After Christmas Mourning…Psalm 142
Pastor Jeff Williams
After Christmas Mounring….
Yesterday started earlier than I would have liked. Our two wide-eyed dreamers got up before sunrise to see what was under the tree. Maxine and I stumbled out of bed and tried to corral Josh and Austin before they tore into their stash. It was Christmas Day. We read the Christmas story from Luke. The boys opened their presents and spent the rest of the morning playing computer games from Grandpa Jack. I chased Maxine around with mistletoe and took video of the day’s events. Pa Paw Patrick even made a surprise visit from Atlanta. It was a good day.

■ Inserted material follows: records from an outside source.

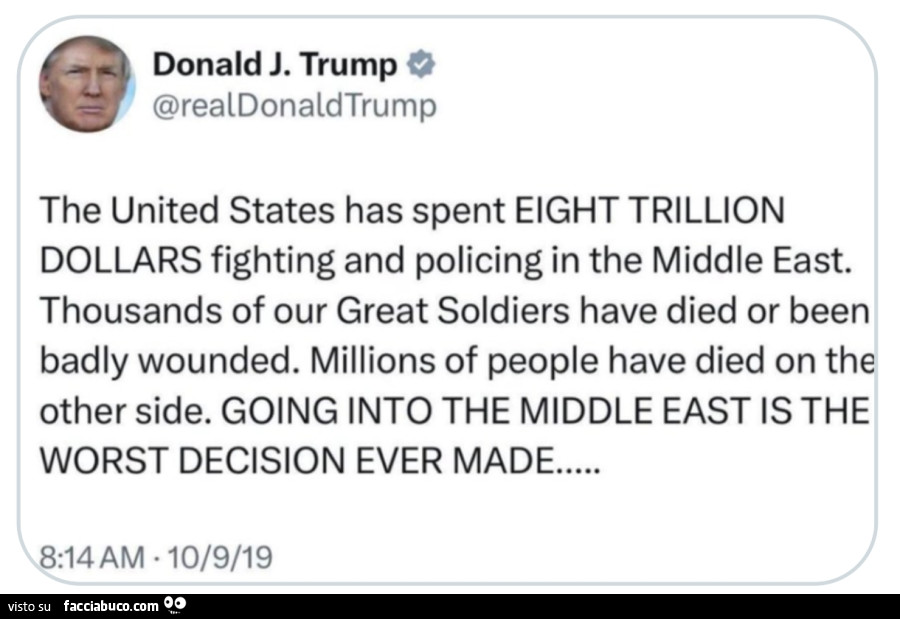Click the "visto su" footer text

[x=29, y=605]
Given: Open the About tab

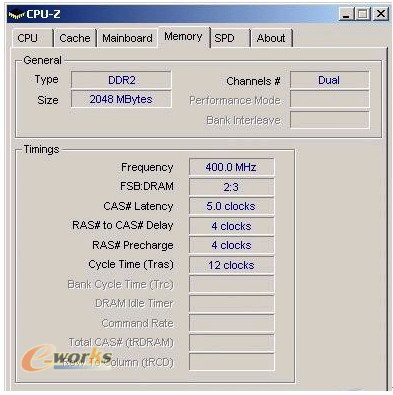Looking at the screenshot, I should (271, 38).
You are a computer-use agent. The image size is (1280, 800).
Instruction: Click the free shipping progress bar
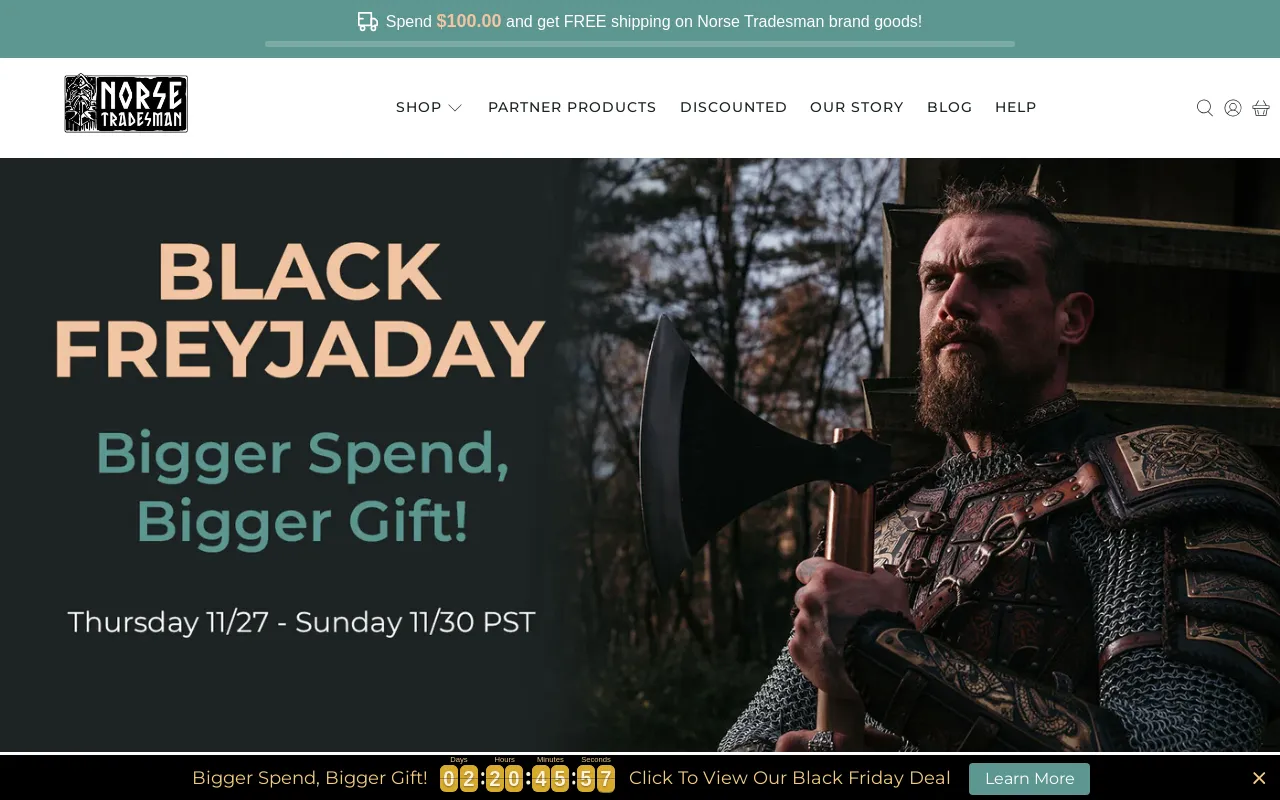640,44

But something was missing. Something did not feel quite right. Though there was tinsel, there were also tears. And even though our living room floor was covered in presents, we could not escape the pain. When we gathered to take a picture, someone was missing. Patrick was here, but where was Maxine’s mother? There was a hole in the picture, just as real as the hole in our hearts. This was Maxine’s first Christmas since her mother died in early August. It’s been four years since my mother died. It just did not feel like Christmas without them. Life does go on, but it does not go on the same.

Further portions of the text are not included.